Adare Manor set to be most expensive green fee in Ireland

The hotel at the revamped resort will open in November and the golf course in March 2018

Tiger Woods hits his second shot on the 18th hole during the first round of The JP McManus Invitational Pro-Am event at the Adare Manor Hotel and Golf Resort on July 5th, 2010. Photo: Andrew Redington/Getty Images

Tiger Woods hits his second shot on the 18th hole during the first round of The JP McManus Invitational Pro-Am event at the Adare Manor Hotel and Golf Resort on July 5th, 2010. Photo: Andrew Redington/Getty Images

 

A round of golf at the newly redesigned golf course at Adare Manor will be the most expensive in Ireland with green fees set to cost €340 during peak season.

A spokeswoman for the Limerick resort – which hopes to host the 2026 Ryder Cup – confirmed to The Irish Times that the course will open for play in March 2018, while the hotel will accommodate guests from November 23rd.

With every tee box and green rebuilt, the Tom Fazio re-design will cost more for a round than the likes of 2019 British Open host Royal Portrush (£205), 2015 Irish Open host Royal County Down (£200) or the current most expensive green fee in the Republic of Ireland – Old Head of Kinsale (€260).

Eighteen holes during peak season will be priced at €340 with golf cart hire (€60) or a caddie (€55) potentially bringing the total cost to €400. Nine holes of play will cost €150.

Meanwhile, current members of the club will have to pay €2,000 to maintain their membership for the coming year with the fee rising to €5,000 thereafter. Membership is currently closed to new applicants during the re-development with fees not yet confirmed for when it re-opens.

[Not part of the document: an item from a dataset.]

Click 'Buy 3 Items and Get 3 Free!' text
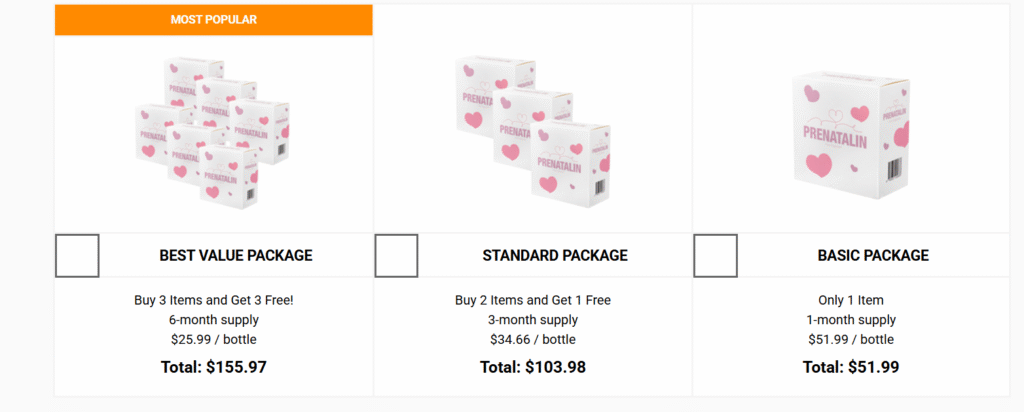Image resolution: width=1024 pixels, height=412 pixels. (214, 300)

The course played host to the Irish Open in 2007 and 2008, as well as the JP McManus Invitational Pro Am in 2005 and 2010 which included the likes of Tiger Woods in the field. The pro am event will return to the course in 2020 with the big ambition being to host the 2026 Ryder Cup.

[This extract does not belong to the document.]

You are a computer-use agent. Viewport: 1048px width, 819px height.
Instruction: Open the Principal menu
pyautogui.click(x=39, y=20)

Racehorse owner and former Manchester United shareholder McManus owns the resort and announced the revamp and creation of 300 jobs in January 2016, as well as his ambition to bring the Ryder Cup to Ireland for just the second time in the competition’s history.

“The Ryder Cup is a very very big ask, and like every other golf club in Ireland, we’d be delighted to host the Ryder Cup, but it’s one of (my) long term dreams,” McManus said at the time.

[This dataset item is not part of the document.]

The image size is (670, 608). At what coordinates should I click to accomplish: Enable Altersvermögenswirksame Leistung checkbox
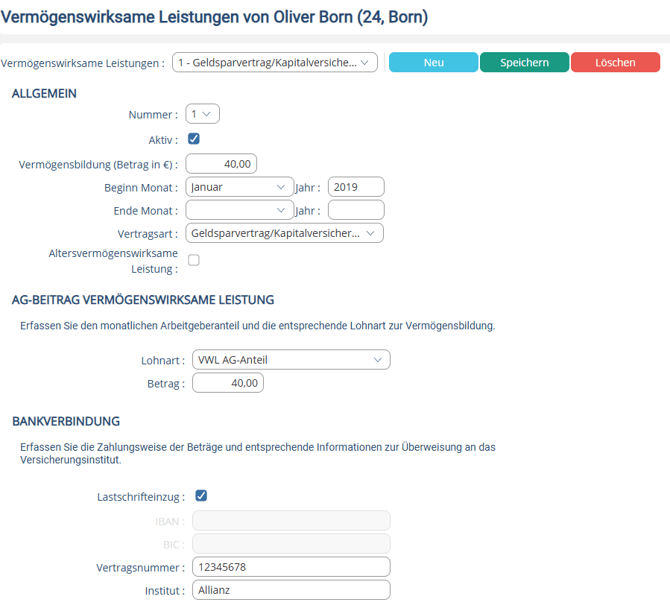pos(194,260)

“The soonest possible time (to host it) would be 2026, if you’re ever going to get it. But, there’s an awful lot of tough competition from within Europe and Britain, and I’m sure, from the rest of Ireland.”

“I do believe we have the facilities and an area and a venue that can cater for it.”

The newly redesigned course will feature bentgrass greens, including SubAir technology beneath every putting surface offering a drainage system seen at just a few golf courses around the world – one of which is Augusta National.

However, the resort suffered a setback recently when a fire significantly damaged the newly renovated clubhouse on August 13th.

Gardaí confirmed that there had been no foul play involved in the fire. Sources at the club said at the time that it would not delay the scheduled reopening date.

The resort’s website is currently taking hotel bookings from November 23rd with rates ranging from €325 for a “classic king room” to €1,995 for a “signature suite”.